Avoiding and reducing readmissions keeps your members and the system itself healthier. Reaching this goal can be challenging because so many factors impact it. However, a concerted effort between providers and plans using best practices and proven strategies can significantly lower readmissions.
Readmission is a complex topic with many variables, such as type of disease, treatment complexity and social determinants of health (SDOH). Taking advantage of tools, technology, data and innovations and implementing a simple, scalable plan can help you achieve reduced readmissions.
Here, we’ll review the state of readmissions and provide tips and recommendations for mitigating the risks.
Readmissions can have dire consequences for providers. Financial penalties can arise from high readmission rates, as denoted by the Hospital Readmissions Reductions Program (HRRP). In the 10 years since its origination, nine out of 10 acute-care hospitals have received a penalty. Thus, all stakeholders have an incentive to ensure these rates decline.
What does the healthcare ecosystem know about the cause of readmissions? A study published by JAMA Internal Medicine discovered that 27 percent of readmissions were considered potentially preventable. The reasons for these readmissions included medication nonadherence, care coordination failures, lack of discharge or advance care planning and more.

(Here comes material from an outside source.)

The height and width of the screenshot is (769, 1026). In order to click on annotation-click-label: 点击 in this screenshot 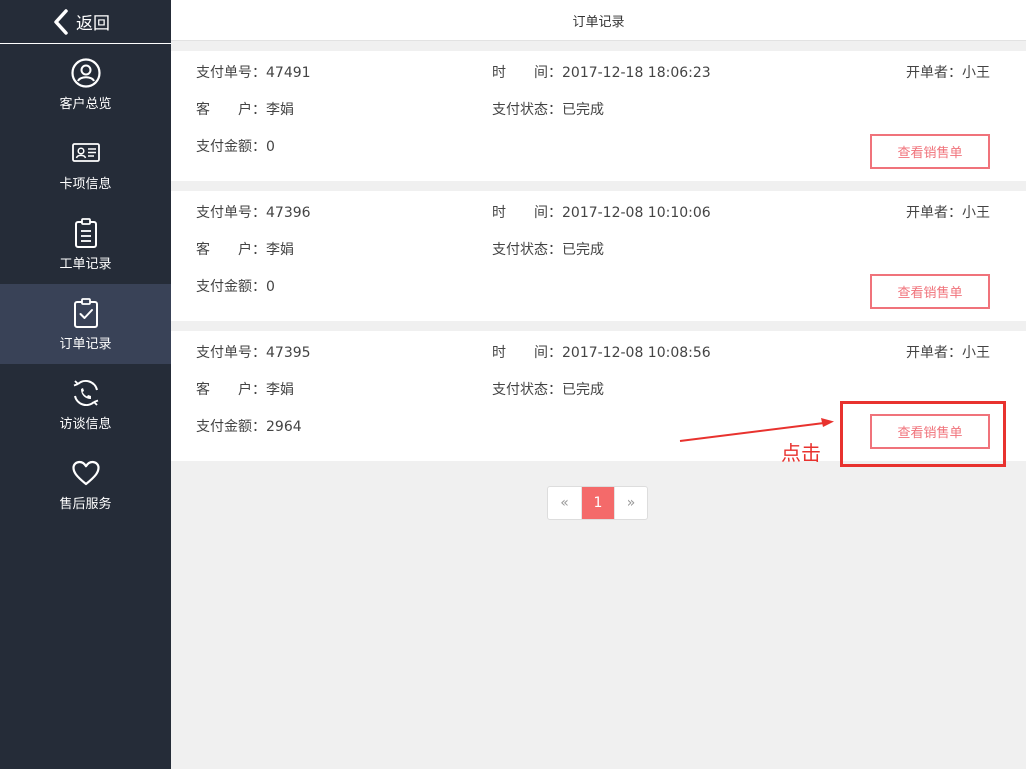, I will do `click(801, 453)`.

The researchers submitted that improved communication between teams and patients, increased attention to discharge readiness, enhanced monitoring and better self-management could minimize the readmission risk.
Even with programs and initiatives to support prevention, readmission is still a prevalent issue. Health plans need to be part of the solution and develop better ways to support providers. Doing so reduces healthcare costs, ensures better outcomes for members and gives hospitals the capacity to care for more individuals.
So what are the best ways to reduce readmissions?
When your members don’t follow their prescription orders, it can lead to readmission. The link between nonadherence and readmissions comes from research from Duke Health. The conclusion was that nonadherence increases costs and readmissions.
Another study found that 11 percent of discharged patients had an adverse drug event, of which 27 percent were avoidable.
The best way to avoid readmissions due to prescriptions is with medication reconciliation. This is when providers compare medication orders to medications taken. You can also use intervention programs post-discharge that deliver communications about taking medicine daily, when refills are due and other helpful reminders.
Miscommunications or misunderstandings about post-discharge care are common causes of readmission. Unfortunately, the healthcare setting is a busy place. Sometimes, there’s no plan for keeping your members healthy at home.
One way to combat this is developing inpatient education about diseases, treatment plans, symptoms, medications, nutrition and more. Studies show that most patients forget discharge instructions. It happens even more frequently for emergency department (ED) discharges.
No matter the length of stay or reason, providing care plans early and often can combat this forgetfulness. If engagement occurs from the start, they have a better chance of understanding and recalling discharge orders. Documenting care plans and sending them with the patient supports continued adherence.
Healthcare data regarding your members' history, diseases, treatments, vitals, living environment and more can help you predict the chance of readmission. Many healthcare providers use the HOSPITAL score, which comprises seven risk factors and is already a core feature of an electronic health record (EHR) system.
Beyond the HOSPITAL components, SDOH are critical. They are involved in the HOSPITAL score to a degree. One study revealed that individual- and community-level SDOH augmented the score and improved predictions about readmission.
Plans already have programs to cover the SDOH factor. Still, yours may be lacking a critical component—the loneliness factor.
Loneliness is a complex condition. It’s more than just being alone. Rather, it’s a complex condition. Loneliness, in small doses, is like hunger or thirst, which are healthy signals from the body that we’re missing something. When loneliness becomes chronic, it becomes something that needs treatment and intervention due to its impact on mental and physical health. Plans need to also realize that those who are lonely use health care differently.
For example, data revealed that 80 people went to Dallas emergency rooms 5,139 times in a year. Why? Most people would correlate to poverty, SDOH, or lack of access to primary care. Those did contribute o to this number, but the primary factor was loneliness. They lacked relationships and social structures, so their interpretation of how to seek medical care was just to go to the ER.
That means, health plans have to treat lonely members differently than others. But loneliness is a complex condition.
It may seem there isn’t a way to address such a complicated area. It’s also not something at the forefront of plan or provider mindsets when considering total health.
How do you treat loneliness and ensure it doesn’t factor into readmission risk?
It’s a two-part process involving both technology and a human touch. To create connections and improve outcomes, we designed programs centered on reliable, consistent, resource support, compassion, and companionship for Medicaid and Medicare members.
The reason behind using technology with a human touch is that the former is scalable, and the latter is personal. This tech offers a member-centered approach, allowing members to document symptoms and feelings through quick assessments. From this data, we develop the right interactions to deliver empathetic care.
The next part is the connection, which includes interactions with our chatbot and compassionate teams who aren’t limited by how long they can speak with members. They can call as often as they’d like! This personal connection builds trust, reduces depression, guides members to resources and helps them thrive.